News stories during the past month have reinforced the point that trying to kill a reptile that is not an actual threat generally causes more harm than ignoring it. One of the stories had tragic consequences but not because of the reptile's actions.
A five-year-old boy was accidentally killed by a stray bullet that ricocheted from the surface of a lake in Oklahoma . A policeman across the lake was shooting at a snake in a tree—a harmless rat snake according to the police chief I spoke with. Whether the policeman and the boy would have fared better had the snake been left alone is obvious.
Two more stories about needless assaults on reptiles had far less serious outcomes. A man in the state of Washington attacked a large rattlesnake with a shovel and then proceeded to pick up the supposedly dead snake. Wrong move. The snake reflexively bit the man on the finger, sending him to the hospital. Then, last week in Massillon , Ohio , a man was arrested for shooting himself in the foot while trying to kill a turtle.

Pixel coordinate grounding data:
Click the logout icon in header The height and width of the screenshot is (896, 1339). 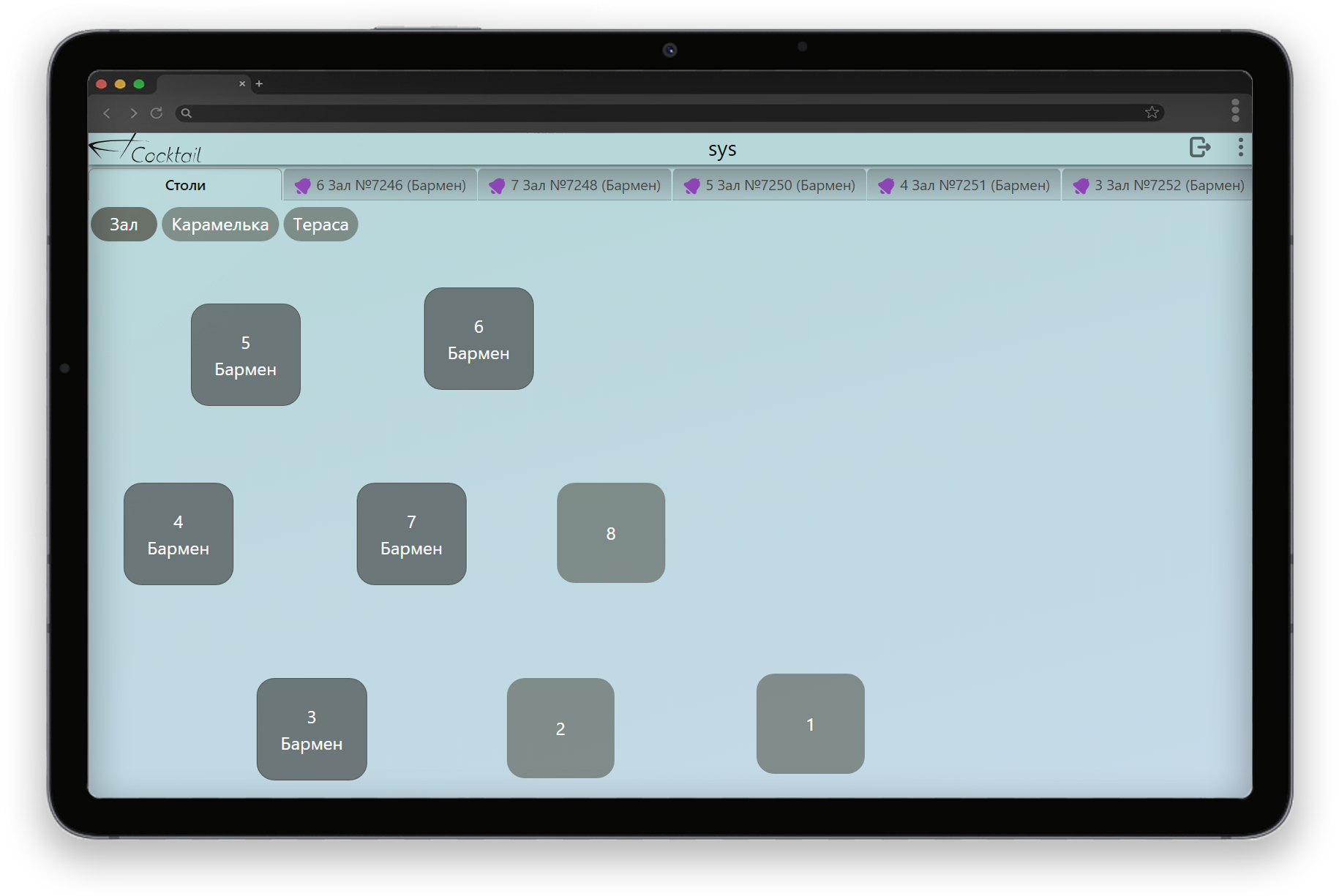[1199, 148]
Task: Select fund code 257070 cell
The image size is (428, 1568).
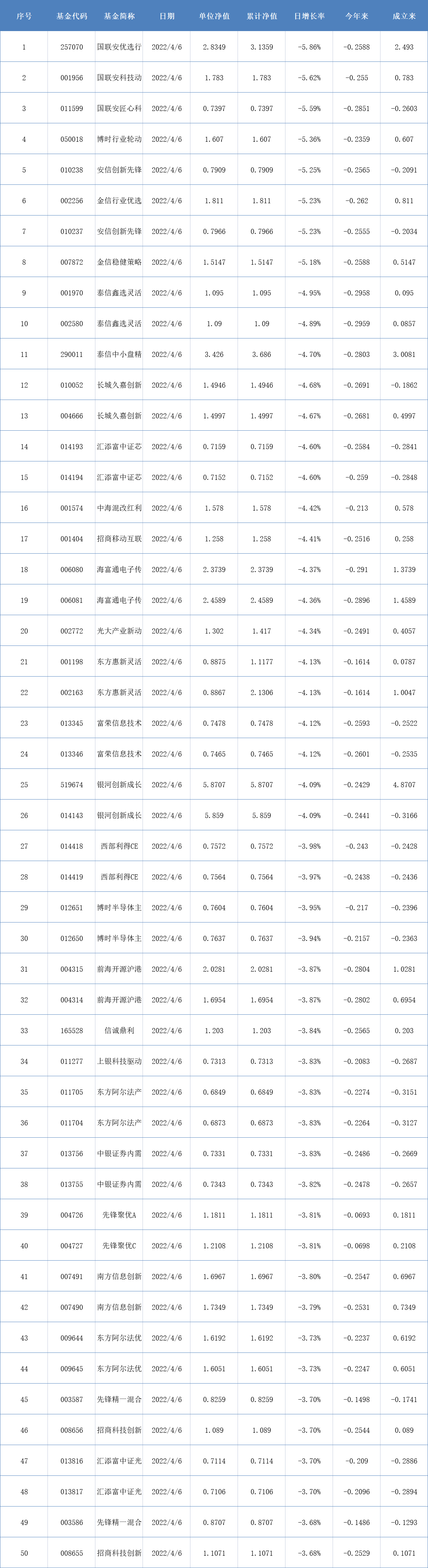Action: (x=71, y=47)
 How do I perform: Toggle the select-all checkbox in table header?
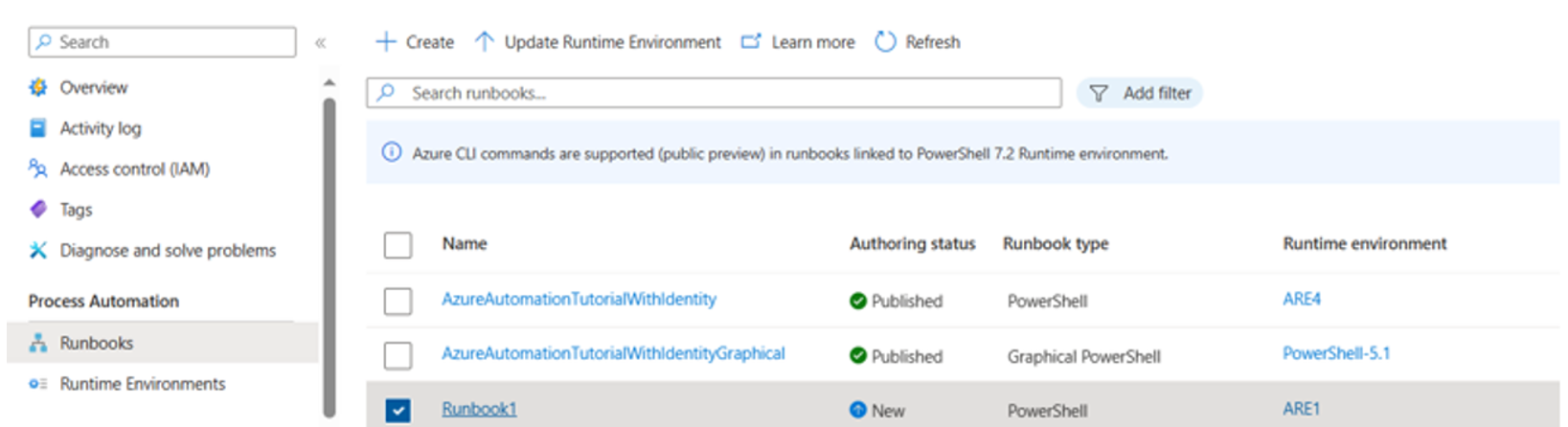tap(398, 245)
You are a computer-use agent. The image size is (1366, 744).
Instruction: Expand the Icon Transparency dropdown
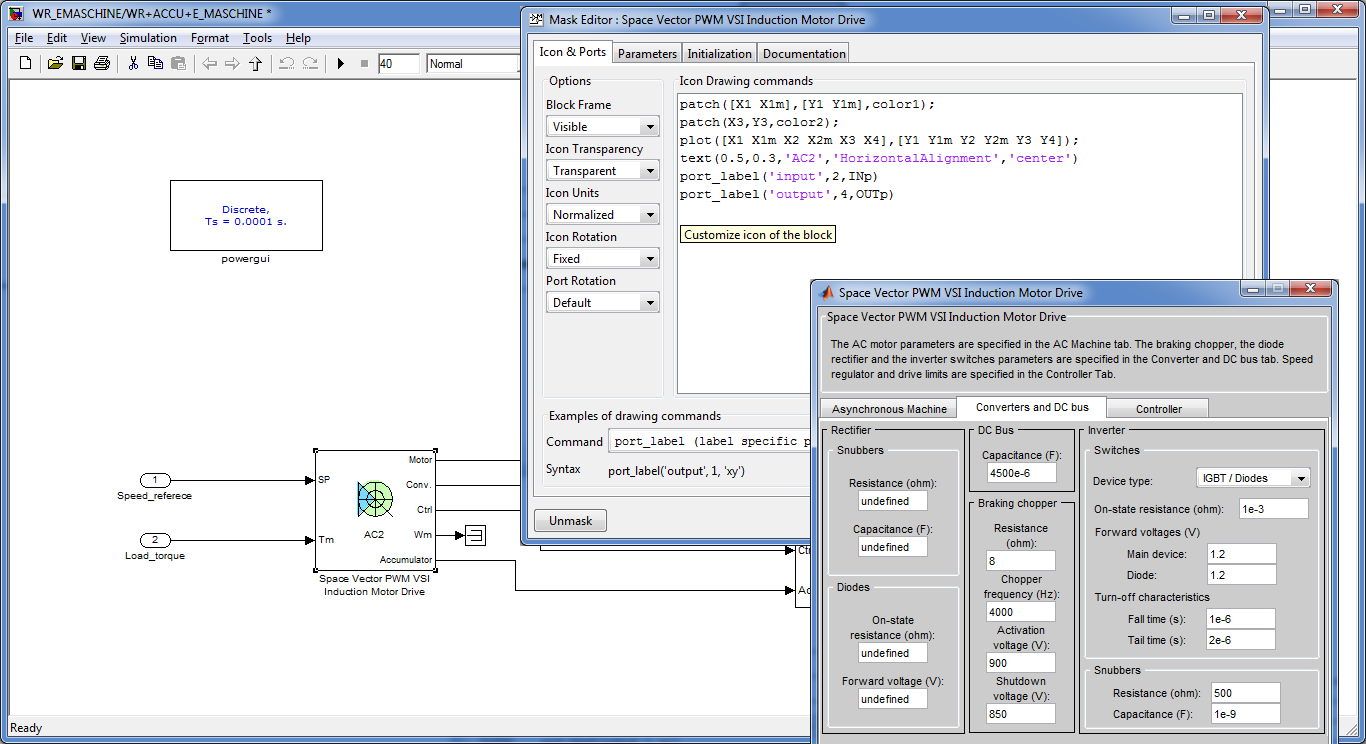tap(602, 171)
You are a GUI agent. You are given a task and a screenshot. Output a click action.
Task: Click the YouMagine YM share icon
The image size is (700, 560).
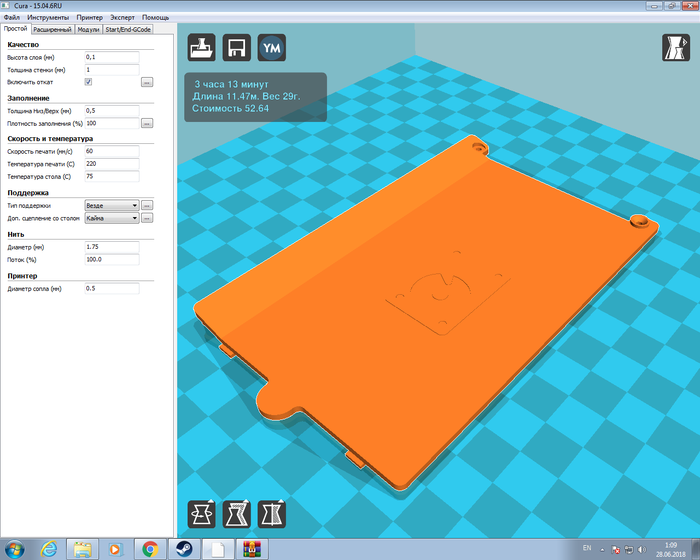click(271, 48)
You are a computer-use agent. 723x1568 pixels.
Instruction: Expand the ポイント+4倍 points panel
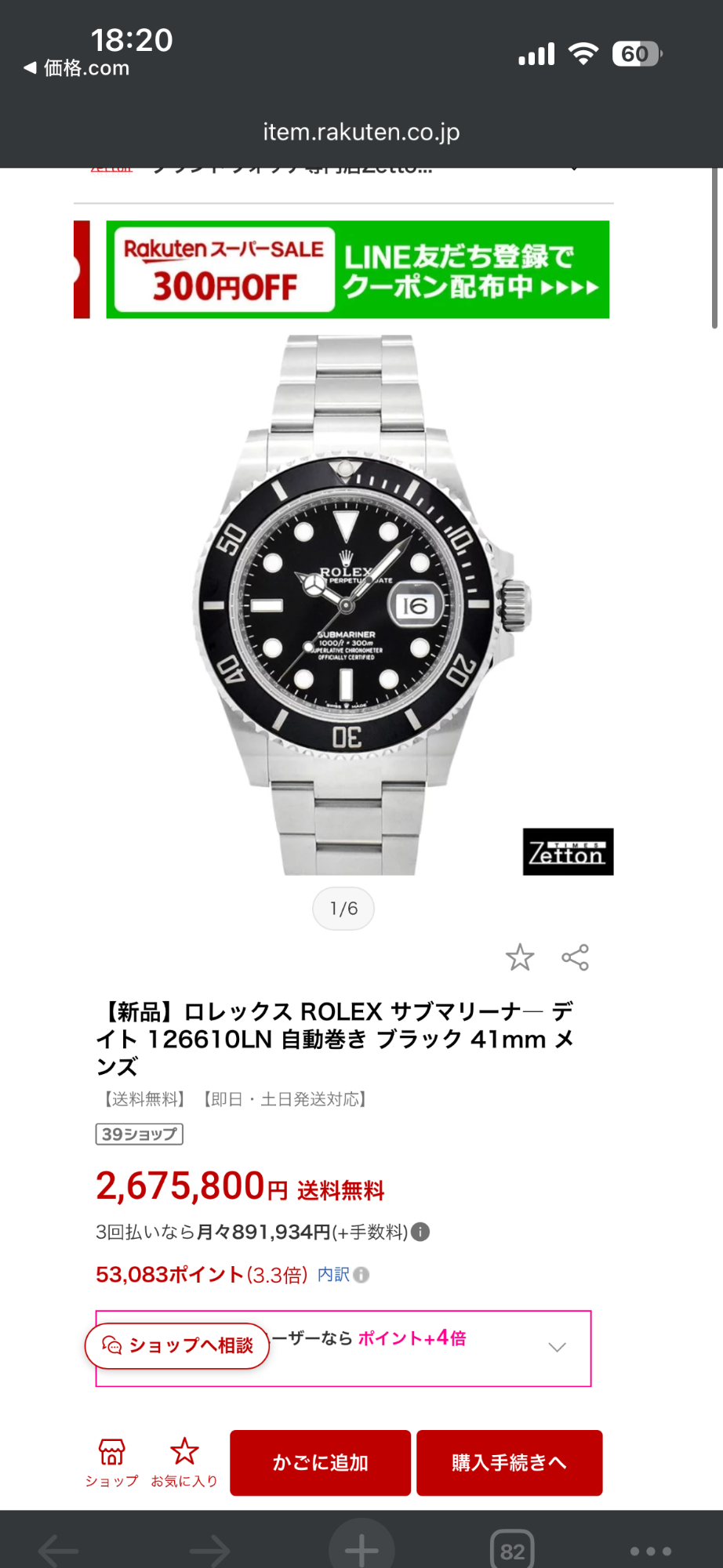point(557,1348)
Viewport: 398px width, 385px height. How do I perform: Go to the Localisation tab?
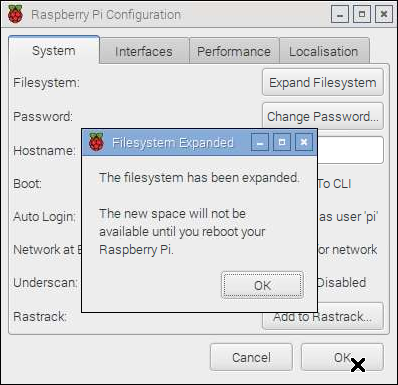coord(324,51)
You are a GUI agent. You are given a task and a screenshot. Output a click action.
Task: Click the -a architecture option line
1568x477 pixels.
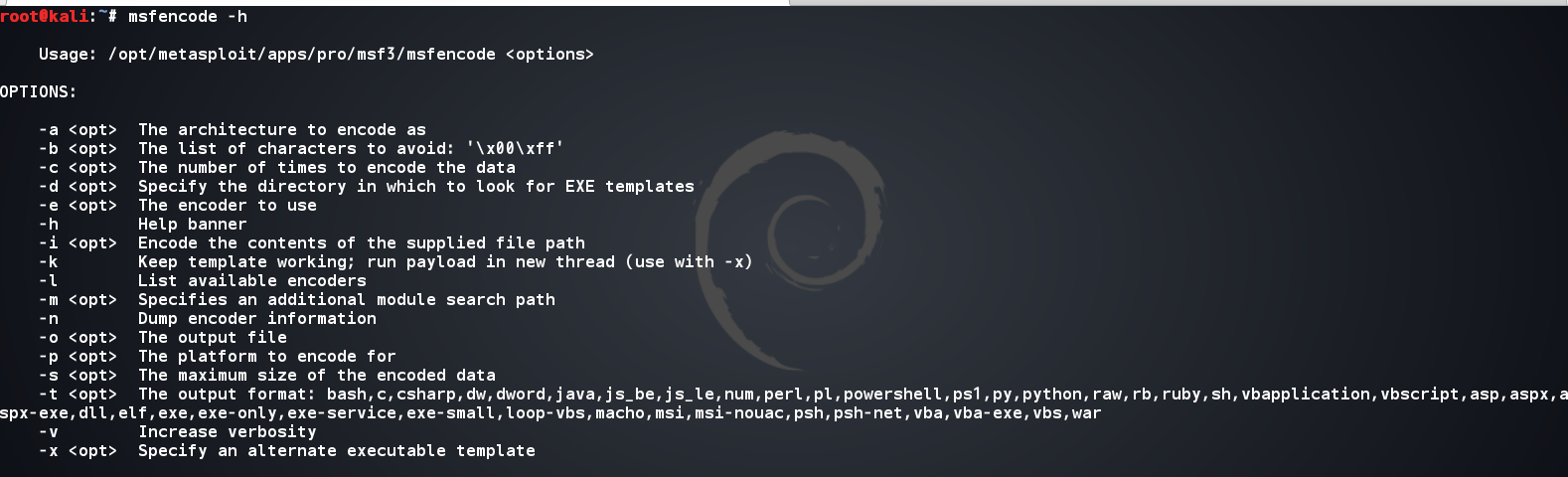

Set of tasks:
1. Answer these questions from the news text about reptiles:
(a) How old was the boy killed in Oklahoma?
(b) What did the man in Washington use to attack the rattlesnake?
(c) In what city was a man arrested for shooting himself in the foot?
2. Using the news text about reptiles, say whether each statement is correct:
(a) The snake the policeman shot at was venomous.
(b) The man in Washington was bitten on the finger.
(c) The turtle story took place in Oklahoma.
3. Copy the part of the news text about reptiles that begins at the words "News stories during" and stops after "the reptile's actions.".

Task-by-task solutions:
1.
(a) Five years old.
(b) A shovel.
(c) Massillon, Ohio.

2.
(a) No: "a harmless rat snake according to the police chief I spoke with."
(b) Yes: "The snake reflexively bit the man on the finger."
(c) No: "last week in Massillon , Ohio , a man was arrested for shooting himself in the foot while trying to kill a turtle."

3.
News stories during the past month have reinforced the point that trying to kill a reptile that is not an actual threat generally causes more harm than ignoring it. One of the stories had tragic consequences but not because of the reptile's actions.